Task material:
begin

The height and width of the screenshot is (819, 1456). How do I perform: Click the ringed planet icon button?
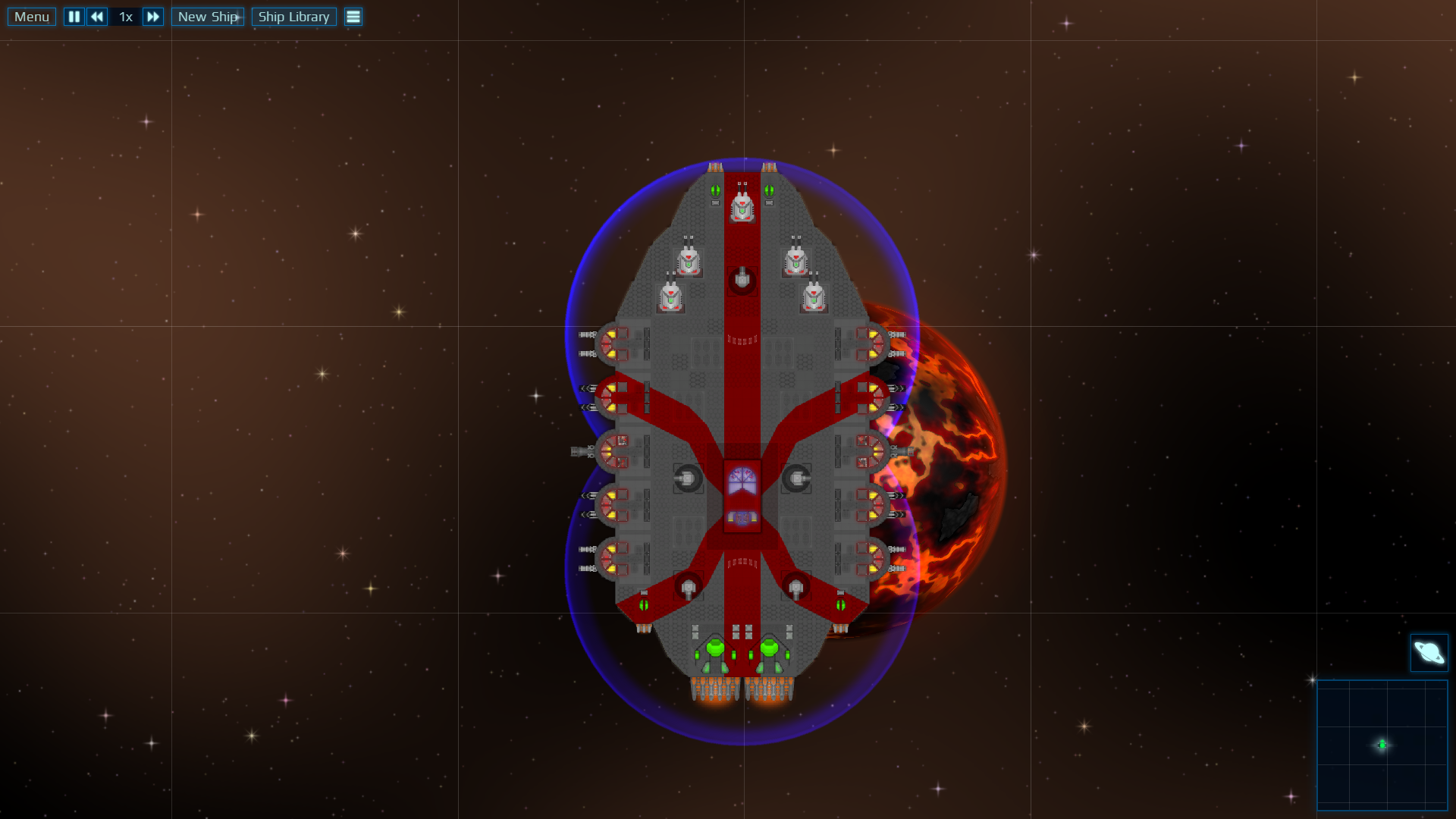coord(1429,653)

end
begin

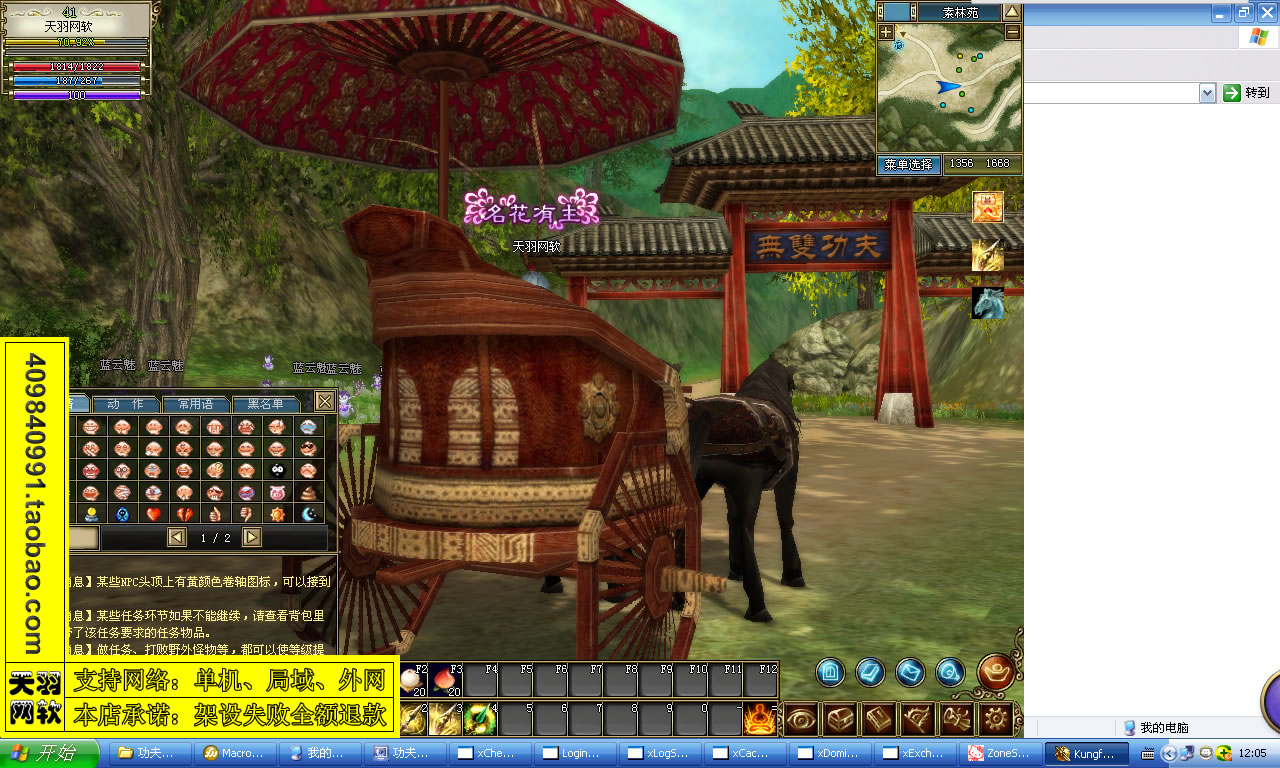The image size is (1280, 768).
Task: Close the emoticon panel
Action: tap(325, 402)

end
begin

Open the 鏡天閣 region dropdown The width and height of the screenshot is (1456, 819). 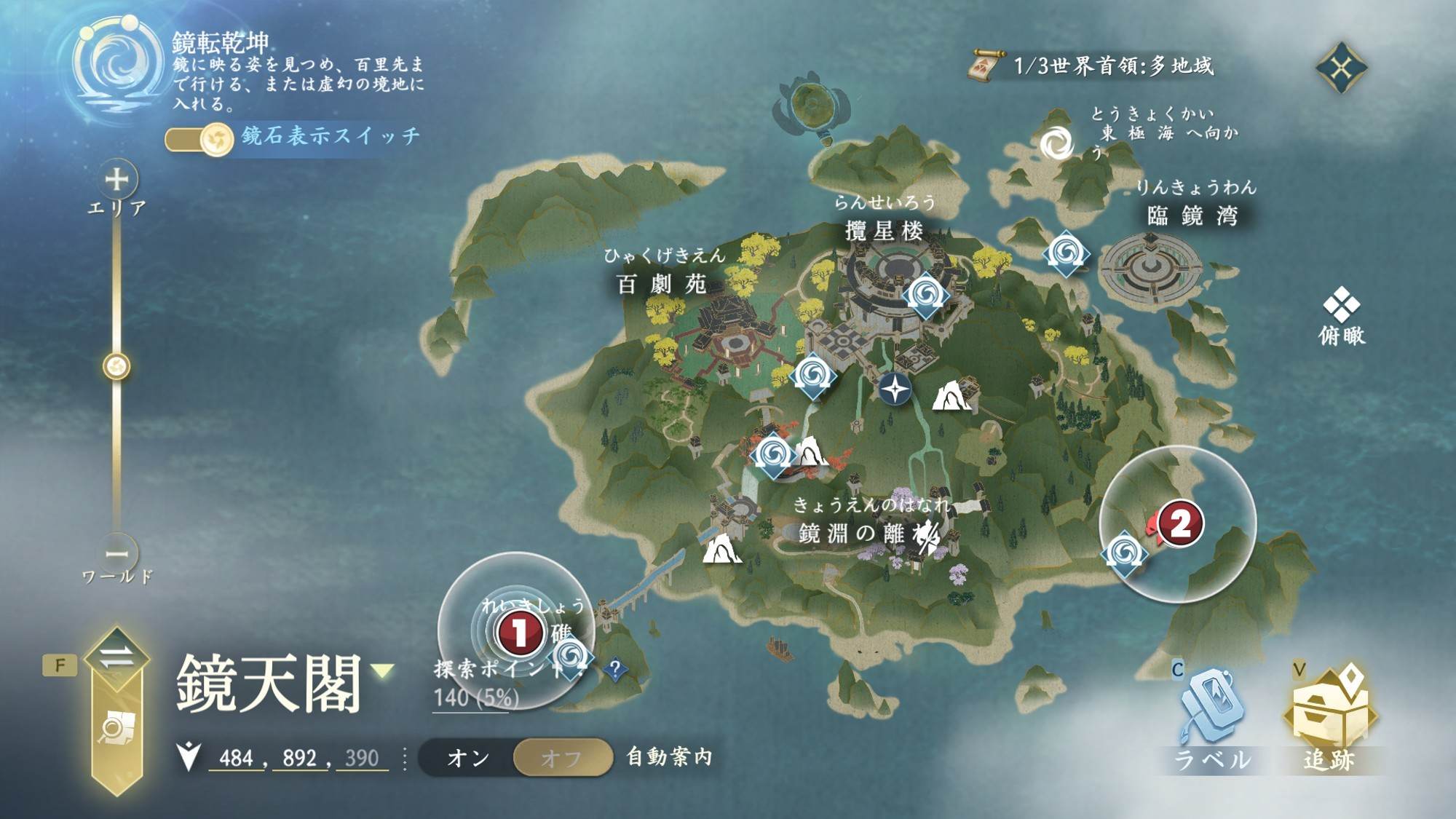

end

What is needed: Swap "emoticon panel" for "emoji picker" in the data lines from the line with "The image size is (1280, 768)." to the line with "Action: tap(325, 402)", changing nothing else, and give only those lines back without the pictures.

Exercise solution:
The image size is (1280, 768).
Task: Close the emoji picker
Action: tap(325, 402)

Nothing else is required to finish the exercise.